● Directions for this task
A faithful transcription of all the data, images excluded, is the required answer.

● Provided data
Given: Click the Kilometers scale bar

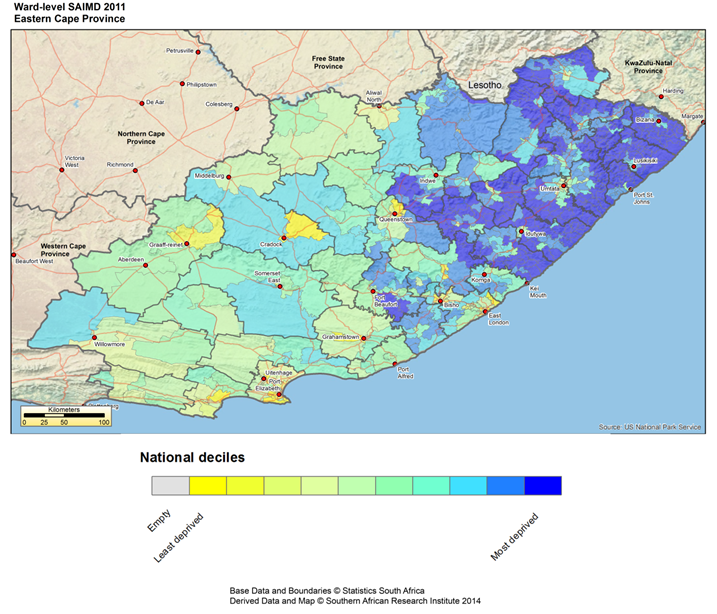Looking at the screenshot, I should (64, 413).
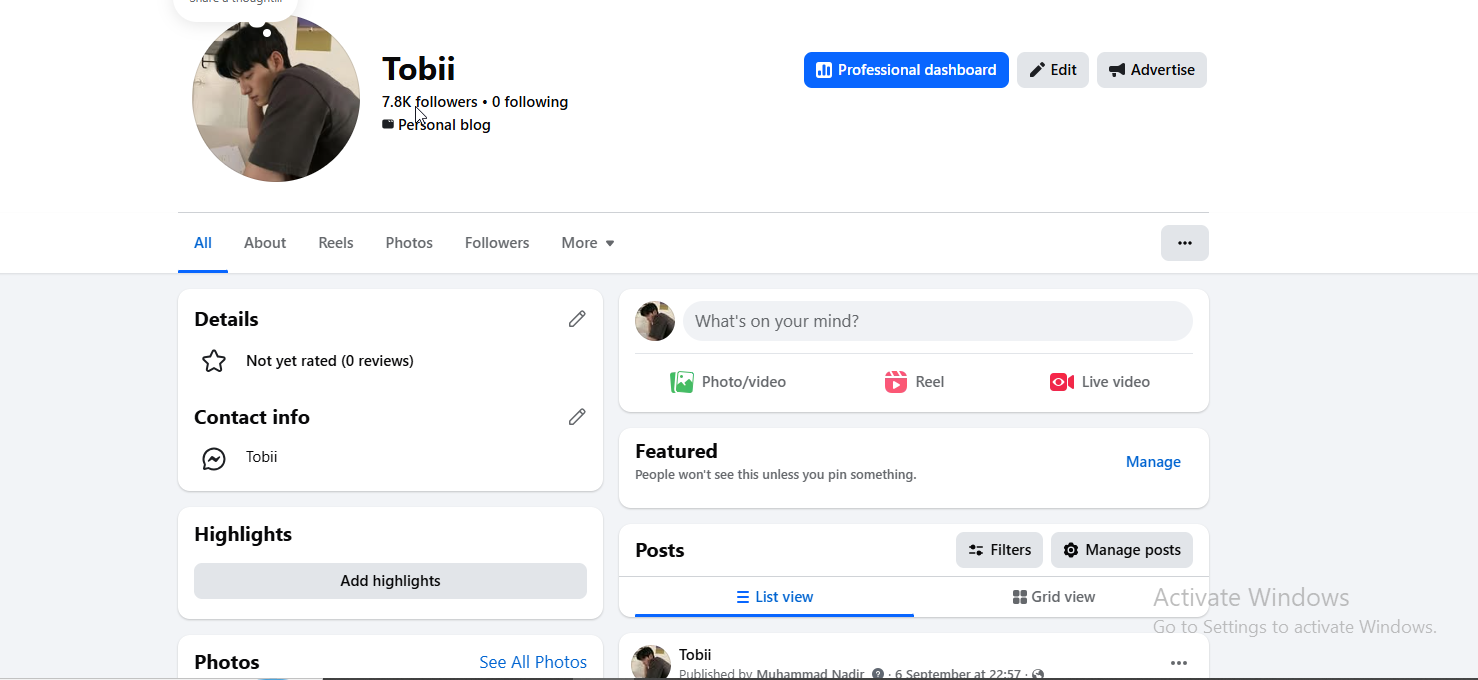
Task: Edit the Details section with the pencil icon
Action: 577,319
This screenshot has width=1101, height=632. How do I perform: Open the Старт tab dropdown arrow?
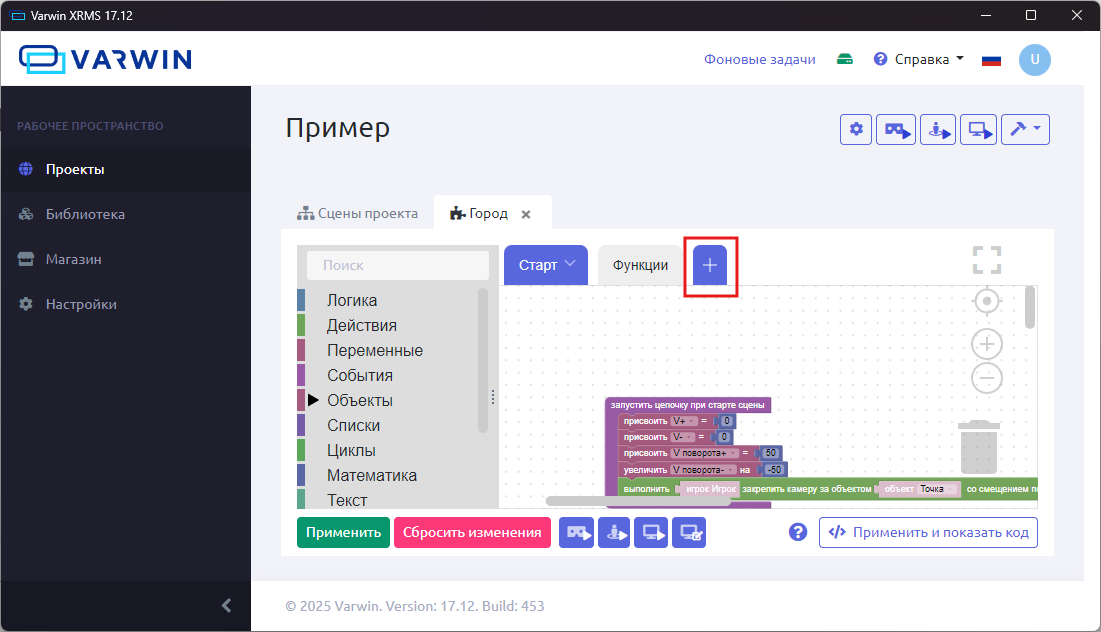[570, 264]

● Answer below
Given: Click the Kilometers scale bar

Looking at the screenshot, I should (64, 413).
Task: Edit the Details section with the pencil icon
Action: 577,319
This screenshot has width=1101, height=632. How do I perform: Open the Старт tab dropdown arrow?
[570, 264]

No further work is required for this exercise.